(Source material Opens)

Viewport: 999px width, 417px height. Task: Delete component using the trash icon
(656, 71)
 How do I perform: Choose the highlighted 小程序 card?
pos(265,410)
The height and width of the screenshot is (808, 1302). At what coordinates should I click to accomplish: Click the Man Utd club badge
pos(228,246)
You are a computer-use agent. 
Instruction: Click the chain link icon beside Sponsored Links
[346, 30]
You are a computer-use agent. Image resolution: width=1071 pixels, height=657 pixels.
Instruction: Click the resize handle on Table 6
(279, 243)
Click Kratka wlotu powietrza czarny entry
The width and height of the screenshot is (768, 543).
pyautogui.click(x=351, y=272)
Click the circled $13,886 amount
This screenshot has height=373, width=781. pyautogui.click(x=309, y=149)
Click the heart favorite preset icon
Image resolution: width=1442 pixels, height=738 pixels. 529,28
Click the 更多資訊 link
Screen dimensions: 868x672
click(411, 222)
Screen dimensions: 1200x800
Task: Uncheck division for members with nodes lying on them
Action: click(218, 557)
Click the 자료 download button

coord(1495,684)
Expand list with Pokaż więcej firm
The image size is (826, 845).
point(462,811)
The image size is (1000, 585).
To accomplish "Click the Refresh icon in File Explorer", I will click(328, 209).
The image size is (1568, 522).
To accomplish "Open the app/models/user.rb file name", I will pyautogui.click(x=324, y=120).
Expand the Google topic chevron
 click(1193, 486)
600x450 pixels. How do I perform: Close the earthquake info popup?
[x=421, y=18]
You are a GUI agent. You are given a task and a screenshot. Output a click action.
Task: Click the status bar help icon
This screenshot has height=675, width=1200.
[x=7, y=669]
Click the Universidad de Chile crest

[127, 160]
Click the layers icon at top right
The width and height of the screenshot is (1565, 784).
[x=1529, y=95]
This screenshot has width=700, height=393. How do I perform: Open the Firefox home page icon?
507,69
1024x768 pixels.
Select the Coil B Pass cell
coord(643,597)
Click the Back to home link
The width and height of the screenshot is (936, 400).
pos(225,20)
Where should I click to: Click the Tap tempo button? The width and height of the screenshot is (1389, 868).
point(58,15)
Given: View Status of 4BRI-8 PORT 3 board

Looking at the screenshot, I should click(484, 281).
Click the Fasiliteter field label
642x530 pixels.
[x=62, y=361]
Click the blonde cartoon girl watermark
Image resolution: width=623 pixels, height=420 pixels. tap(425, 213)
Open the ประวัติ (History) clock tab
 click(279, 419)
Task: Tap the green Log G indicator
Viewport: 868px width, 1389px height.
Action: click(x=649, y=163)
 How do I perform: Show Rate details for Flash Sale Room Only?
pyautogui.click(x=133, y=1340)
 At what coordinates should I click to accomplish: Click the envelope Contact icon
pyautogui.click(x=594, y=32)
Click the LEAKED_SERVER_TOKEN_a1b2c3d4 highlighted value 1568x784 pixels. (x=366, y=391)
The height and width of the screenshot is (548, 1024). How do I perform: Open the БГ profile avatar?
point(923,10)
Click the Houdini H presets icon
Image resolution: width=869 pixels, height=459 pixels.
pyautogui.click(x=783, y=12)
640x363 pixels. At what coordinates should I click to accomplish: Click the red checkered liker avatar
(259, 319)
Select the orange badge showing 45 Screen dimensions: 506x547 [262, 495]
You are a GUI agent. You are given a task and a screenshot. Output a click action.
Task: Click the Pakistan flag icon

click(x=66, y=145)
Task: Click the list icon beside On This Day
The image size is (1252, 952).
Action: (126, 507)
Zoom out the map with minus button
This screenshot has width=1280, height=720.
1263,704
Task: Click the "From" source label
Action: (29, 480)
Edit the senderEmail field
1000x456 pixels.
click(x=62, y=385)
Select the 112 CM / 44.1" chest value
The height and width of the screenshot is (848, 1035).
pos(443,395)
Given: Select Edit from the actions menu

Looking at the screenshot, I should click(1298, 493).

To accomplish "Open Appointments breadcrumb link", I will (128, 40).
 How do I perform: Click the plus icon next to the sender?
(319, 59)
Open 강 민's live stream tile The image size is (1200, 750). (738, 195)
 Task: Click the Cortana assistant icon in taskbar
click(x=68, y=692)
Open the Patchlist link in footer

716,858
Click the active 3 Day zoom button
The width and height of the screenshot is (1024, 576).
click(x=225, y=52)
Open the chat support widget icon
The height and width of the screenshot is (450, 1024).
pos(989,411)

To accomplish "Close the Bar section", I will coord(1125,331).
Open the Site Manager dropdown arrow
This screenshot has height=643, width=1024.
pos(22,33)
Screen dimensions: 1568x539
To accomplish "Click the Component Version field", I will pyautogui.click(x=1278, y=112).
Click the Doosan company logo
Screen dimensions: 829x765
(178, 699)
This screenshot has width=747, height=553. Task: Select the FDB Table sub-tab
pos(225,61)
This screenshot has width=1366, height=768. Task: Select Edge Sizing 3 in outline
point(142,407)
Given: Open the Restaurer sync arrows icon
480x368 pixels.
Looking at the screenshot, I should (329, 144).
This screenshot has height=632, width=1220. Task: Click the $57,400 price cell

(Source material Closes)

Return a word-for-word copy of the lines above from the one holding "Click the Universidad de Chile crest" through the one holding "1024x768 pixels.", with both of them included and nothing besides.

Click the Universidad de Chile crest

[127, 160]
Click the layers icon at top right
The width and height of the screenshot is (1565, 784).
[x=1529, y=95]
This screenshot has width=700, height=393. How do I perform: Open the Firefox home page icon?
507,69
1024x768 pixels.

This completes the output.